As for the game contained within, the easiest way to turn people off of it is to tell them the first and most prevalent fact about the system: it's diceless. No random whatsoever included. There is a good reason there aren't any dice, though. The Nobilis or Nobles are the PCs in the game. They are humans who were (forcibly and involuntarilly) given a soul-shard of an Imperator (Imperators are like demigods, their soul-shards are litterally charged with divinity. Mankind thinks of Imperators as Angels and Demons). This makes them chief protecter, purveyer, and controller of a particular aspect of reality.

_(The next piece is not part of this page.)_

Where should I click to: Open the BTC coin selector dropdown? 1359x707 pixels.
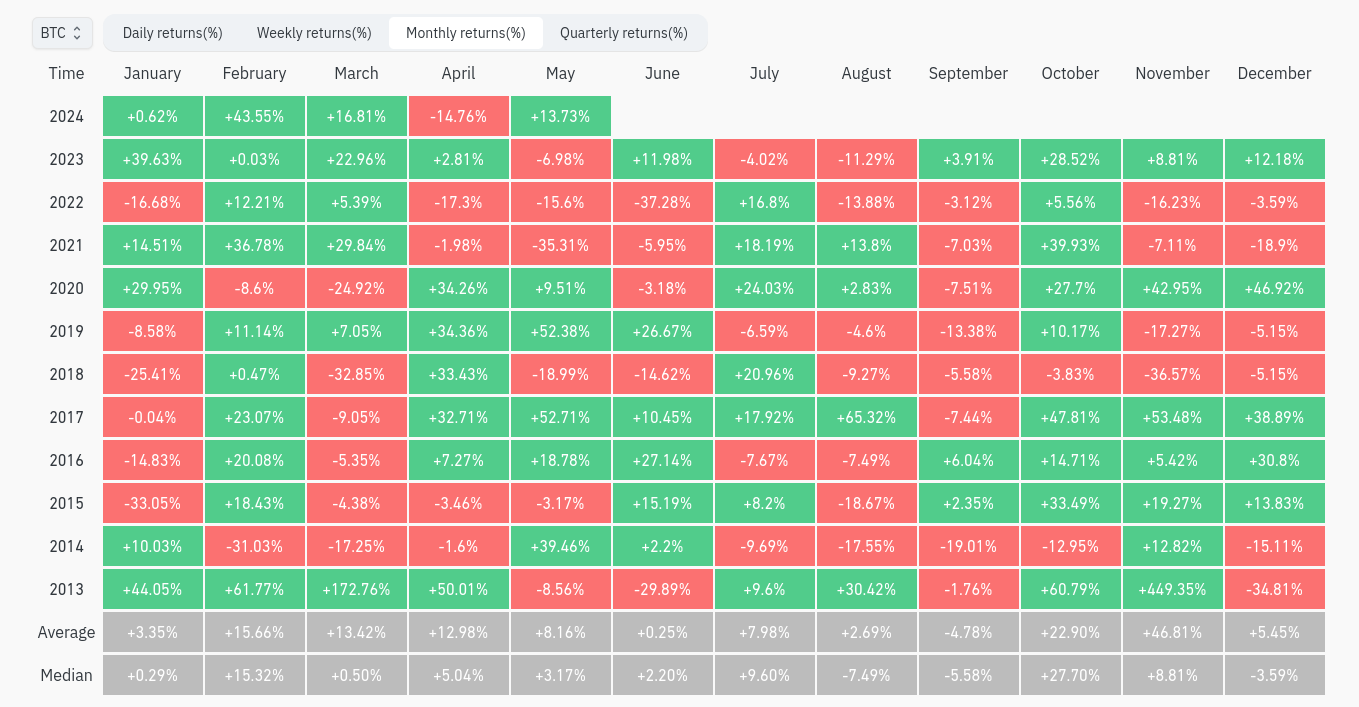pyautogui.click(x=63, y=33)
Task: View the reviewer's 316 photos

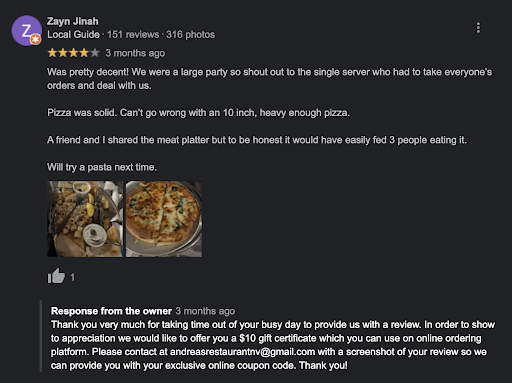Action: point(191,34)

What aspects of reality? Well, pretty much anything. There is a Noble of Computers, Storms, Yellow, Trees, Flight, etc. These are the domains of Nobles. There are even nobles of Humans, Kung-Fu, Pants, Oceans, Betrayal, Waves, Eternity, etc. Pretty much everything. And within their domain, Nobles hold all the cards. And yes, I did mean to site both Oceans and Waves.
But all is not well in a Noble's life. There is a great war raging on in the cosmos, between all the denizens of reality (mainly Imperators) and creatures from Outside reality (called Excrucians) who want to destroy reality. They see it as inperfection. It's like we planted our weed in their garden. And they really want to pluck that weed. But that weed is our existence.

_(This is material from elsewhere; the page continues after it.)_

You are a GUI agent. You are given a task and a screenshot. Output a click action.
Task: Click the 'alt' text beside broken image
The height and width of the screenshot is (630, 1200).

The aspects of reality can't survive without divine beings in contact with that reality, you see, and the Imperators need someone to hold shop while they fight in the cosmos. So they are basically forced to give up their great powers while the Nobilis are forced to hold on to them.

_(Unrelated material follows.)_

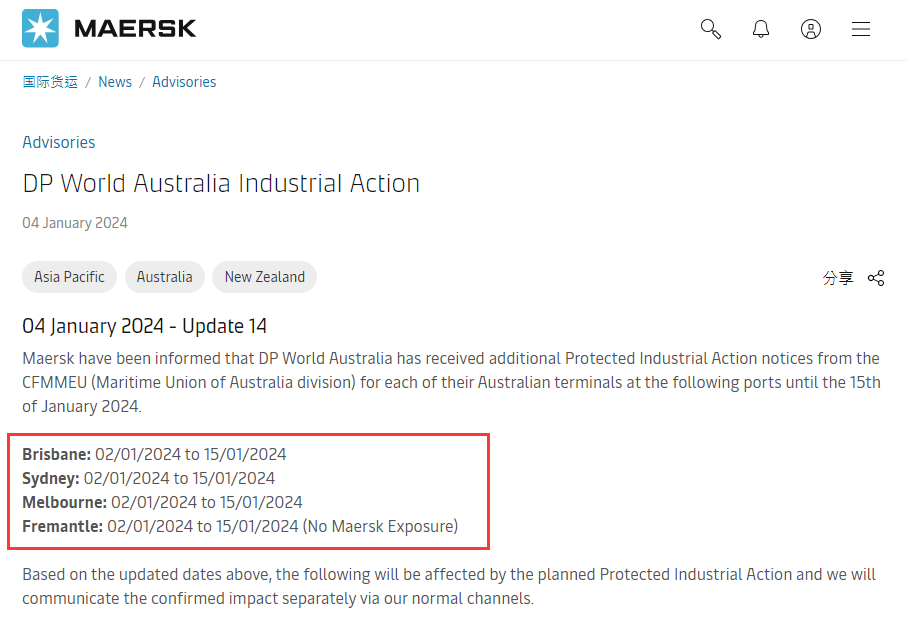Click the Brisbane date line
This screenshot has width=907, height=627.
tap(154, 454)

Now the fun part comes in: Nobilis are humans granted great power. Yes, they get a tad corrupt by it (naturally) or see themselves as superheroes needing great responsibility (naturally). It's up to the players to decide. Moral decisions = nifty.
The bad news: The Imperators can't stop all the Excrucians. Some break through the front lines, or at least parts of them break through, and create Decievers. Decievers are like anti-Nobilis. Excrucians are like anti-Imperators. Every once in a while, an entire Excrucian breaks through. Bad news all around.
Now, outright warfare is NOT preferred. It's much easier to hurt a Nobilis by damaging what he is the Noble of than actually physically confronting him. Most Nobilis can take a bullet and not even be phased. Some can take a tac-nuke. Some are outright immortal. So how do you kill the Nobilis of Computers? Set off a massive computer virus. Start a propaganda campaign against computers. Do something that changes the aspect of Computers (for the worse) and you injure a Noble.
If a Nobilis fails, his aspect of reality is lost. In fact, it never was.
If all the Nobilis fail, reality dies, no matter how strong the Imperators are.
"Why would Nobilis work together?" you might ask. Well, Imperators have more than one domain to dish out. So what happens when one player is the Noble of Guns, one is the Noble of Purple, and one is the Noble of Rock? Lsjunil, the Imperator of Guns, Purple, and Rock is born. They are all family, in fact, if you get down to it, they are all partially the same individual. They are all partially Lsjunil. They pretty much have to work together, even if they all have different motivations.
And to be a lone Noble is to invite a Deciever to strike at that weakness.
Anyway, that's the bare-bones of it. There's a whole lot more, but most are turned off by one or more of the above. It's written really well, by the way.
Oh, I never answered the question as to why it was diceless. When we talk about things like divinity and miracles, leaving things to chance seems to be demeaning the divine.
Is this entire review 100% true? Not entirely. Nobilis has a lot to do with what you make of it, rather than what it allows you to make of it. Some interpretations were made by this reviewer (like on the Execrucian's motivations) that are really up in the air as far as the text is concerned.
But this should be enough of a picture so that you can see whether or not you will like Nobilis.